_WHAT TO WORK ON_
Extend the essay listing things that do not last as long as they should, beginning right after the final sentence of its entry on toilet paper.

_QUOTED PASSAGE_
========

A List of Things That Don’t Last Forever, But Should


Despite my intensely Catholic upbringing, I no longer consider myself religious. But at the risk of sounding cliché, I will admit to dabbling in Buddhism. And by “dabbling,” mostly I mean that I feel guilty about not meditating more, and have read a single Thich Nhat Hanh book, called How to Eat, which discouraged my habit of scarfing down pasta while streaming another ungodly long episode of The Bachelor. But in my attempts to understand a deeper version of Buddhist practice and philosophy, I’ve stumbled upon a cornerstone of the teachings: the concept of impermanence. It’s hard for me, or should I say impossible, to understand that so many things that I love and depend on are only temporary. But even if, one day, I reach a level of ego death that allows me deep acceptance of this concept, there will still be a few things that always seem a bit too temporary. Below, my list of things that simply never last as long as they should.

Toilet Paper

The best advice I ever got? Buy toilet paper in bulk. I probably read this in a tweet somewhere. But really, you can never have enough toilet paper. Whether you have self-diagnosed yourself with IBS (me), or just need another excuse to shop at Costco (also me), take it from me and buy as many rolls as you can carry. Because no matter how many rolls you buy, they won’t last forever. And you will always, always, need more.

========

_PROVIDED RECORDS_
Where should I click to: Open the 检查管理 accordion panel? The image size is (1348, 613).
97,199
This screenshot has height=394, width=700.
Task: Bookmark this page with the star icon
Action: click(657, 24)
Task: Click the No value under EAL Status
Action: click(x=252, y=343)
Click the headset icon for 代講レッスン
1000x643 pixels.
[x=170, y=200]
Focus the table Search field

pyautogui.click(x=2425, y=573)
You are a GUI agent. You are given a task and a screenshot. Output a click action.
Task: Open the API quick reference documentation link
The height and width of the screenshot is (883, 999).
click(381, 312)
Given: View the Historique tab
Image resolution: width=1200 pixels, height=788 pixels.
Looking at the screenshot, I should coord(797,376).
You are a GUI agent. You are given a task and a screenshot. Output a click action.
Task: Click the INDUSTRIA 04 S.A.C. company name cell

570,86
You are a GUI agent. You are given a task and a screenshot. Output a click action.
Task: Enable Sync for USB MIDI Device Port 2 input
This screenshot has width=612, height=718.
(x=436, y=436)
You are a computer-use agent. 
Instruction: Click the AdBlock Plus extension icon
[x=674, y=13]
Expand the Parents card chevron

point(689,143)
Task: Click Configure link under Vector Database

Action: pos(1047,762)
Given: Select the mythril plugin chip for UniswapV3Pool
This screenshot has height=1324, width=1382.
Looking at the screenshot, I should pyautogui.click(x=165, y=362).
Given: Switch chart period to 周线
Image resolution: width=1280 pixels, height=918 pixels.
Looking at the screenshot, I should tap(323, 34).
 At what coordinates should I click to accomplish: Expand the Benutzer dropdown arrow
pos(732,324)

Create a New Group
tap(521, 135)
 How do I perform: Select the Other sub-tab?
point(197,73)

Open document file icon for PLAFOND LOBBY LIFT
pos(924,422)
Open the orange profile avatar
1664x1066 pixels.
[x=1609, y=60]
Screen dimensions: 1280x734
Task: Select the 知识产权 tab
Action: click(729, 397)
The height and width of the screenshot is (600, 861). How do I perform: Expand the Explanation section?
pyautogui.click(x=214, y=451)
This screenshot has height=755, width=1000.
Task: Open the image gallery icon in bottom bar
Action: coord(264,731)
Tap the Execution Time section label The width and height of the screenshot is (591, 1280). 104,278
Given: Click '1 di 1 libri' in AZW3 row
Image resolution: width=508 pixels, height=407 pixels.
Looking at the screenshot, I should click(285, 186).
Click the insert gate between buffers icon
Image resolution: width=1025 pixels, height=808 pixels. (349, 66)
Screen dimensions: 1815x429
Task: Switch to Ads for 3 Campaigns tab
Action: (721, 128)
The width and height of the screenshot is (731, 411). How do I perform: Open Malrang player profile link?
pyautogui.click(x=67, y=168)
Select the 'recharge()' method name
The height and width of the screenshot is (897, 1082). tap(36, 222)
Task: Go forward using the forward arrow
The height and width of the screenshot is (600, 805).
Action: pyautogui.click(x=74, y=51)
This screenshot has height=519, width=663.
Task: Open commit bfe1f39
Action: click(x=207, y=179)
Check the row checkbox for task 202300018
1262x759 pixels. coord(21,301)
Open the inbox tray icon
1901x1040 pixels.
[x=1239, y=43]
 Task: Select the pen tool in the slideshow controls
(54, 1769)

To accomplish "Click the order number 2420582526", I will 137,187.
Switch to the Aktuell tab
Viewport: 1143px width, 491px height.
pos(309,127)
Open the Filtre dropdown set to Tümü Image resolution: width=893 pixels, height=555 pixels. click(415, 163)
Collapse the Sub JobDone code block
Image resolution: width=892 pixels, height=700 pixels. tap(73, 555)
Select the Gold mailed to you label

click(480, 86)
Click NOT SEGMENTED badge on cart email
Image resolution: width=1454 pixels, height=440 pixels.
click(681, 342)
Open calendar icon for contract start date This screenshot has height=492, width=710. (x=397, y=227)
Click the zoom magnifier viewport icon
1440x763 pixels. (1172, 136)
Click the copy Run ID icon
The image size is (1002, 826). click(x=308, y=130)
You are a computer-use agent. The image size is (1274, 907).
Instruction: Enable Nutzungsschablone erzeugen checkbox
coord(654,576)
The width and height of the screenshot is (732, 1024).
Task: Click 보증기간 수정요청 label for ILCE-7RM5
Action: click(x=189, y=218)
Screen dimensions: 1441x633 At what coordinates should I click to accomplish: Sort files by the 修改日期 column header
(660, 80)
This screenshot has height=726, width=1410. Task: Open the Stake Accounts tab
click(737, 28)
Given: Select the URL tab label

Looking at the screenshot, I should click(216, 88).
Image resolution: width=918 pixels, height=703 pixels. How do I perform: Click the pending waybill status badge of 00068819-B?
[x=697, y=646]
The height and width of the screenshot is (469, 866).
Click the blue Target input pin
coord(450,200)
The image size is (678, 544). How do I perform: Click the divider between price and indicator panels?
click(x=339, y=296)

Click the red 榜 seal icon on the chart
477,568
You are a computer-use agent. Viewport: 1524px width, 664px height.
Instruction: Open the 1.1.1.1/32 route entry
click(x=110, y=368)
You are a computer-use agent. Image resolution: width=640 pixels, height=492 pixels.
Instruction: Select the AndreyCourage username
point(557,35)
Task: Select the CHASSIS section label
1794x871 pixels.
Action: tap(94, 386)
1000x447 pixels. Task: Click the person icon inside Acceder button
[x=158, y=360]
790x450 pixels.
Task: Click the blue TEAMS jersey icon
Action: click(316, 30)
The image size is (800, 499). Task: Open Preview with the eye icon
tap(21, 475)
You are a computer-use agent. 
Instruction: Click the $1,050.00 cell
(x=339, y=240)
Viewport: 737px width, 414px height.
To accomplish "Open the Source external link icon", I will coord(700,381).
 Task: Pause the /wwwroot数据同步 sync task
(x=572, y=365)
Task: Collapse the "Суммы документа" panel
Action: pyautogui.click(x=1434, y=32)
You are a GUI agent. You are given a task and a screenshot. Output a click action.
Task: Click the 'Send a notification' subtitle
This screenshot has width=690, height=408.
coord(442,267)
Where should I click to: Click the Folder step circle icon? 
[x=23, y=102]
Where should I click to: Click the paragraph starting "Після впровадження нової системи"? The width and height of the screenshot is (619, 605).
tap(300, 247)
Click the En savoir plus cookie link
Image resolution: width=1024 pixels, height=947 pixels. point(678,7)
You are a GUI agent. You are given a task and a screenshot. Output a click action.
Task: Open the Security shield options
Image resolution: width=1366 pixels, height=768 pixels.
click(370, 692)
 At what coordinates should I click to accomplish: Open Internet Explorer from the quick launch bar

========

_RESPONSE TO THE EXERCISE_
I feel that same way about IUDs that I do about nightgowns: every woman should try one. But the last time I went to the gynecologist, my doctor accidentally pulled out my IUD during my exam. It didn’t hurt so much as shock me, but the end result was that I had to go through the painful process of reinsertion all over again a few weeks later. Three years, you might think, sounds like an awfully long time for them to last, but when you’ve gone through the insertion process twice in a year, it doesn’t seem nearly long enough. If there was an IUD that would last, say, forever? I’d get it tomorrow.

That First Cup of Coffee

I have, as my mother says, no self-control. While I know that coffee only antagonizes my anxiety and aforementioned IBS, I can’t seem to have just one cup. The reason I find myself gulping down cup number five is because I’m chasing that first-cup high; no other cup comes close. How to make that first cup last a little longer? A bigger mug.

The Last Drink

This winter, I decided to try to stop drinking. I read Allen Carr’s book The Easy Way to Stop Drinking after a friend recommended it to me, and decided to take the author up on his suggestion to make something of a ritual out of what you decide will be your final drink. I thought, naively, that quitting drinking was going to solve all my problems; really it just forces you to confront those problems head on. But as I sat down to have my final beer, I savored the moment, imagining my blissful future, free from regret and sorrow. It was exciting, I was happy, I was stupid. Not drinking, in actuality, is hard, not least because my social life has been contingent on it for most of my life. I’m not sure I would have quit without a little naiveté. If I could go back, I’d sit in that state of blissful ignorance, sipping my final beer just a little bit longer.

The “Honeymoon Phase”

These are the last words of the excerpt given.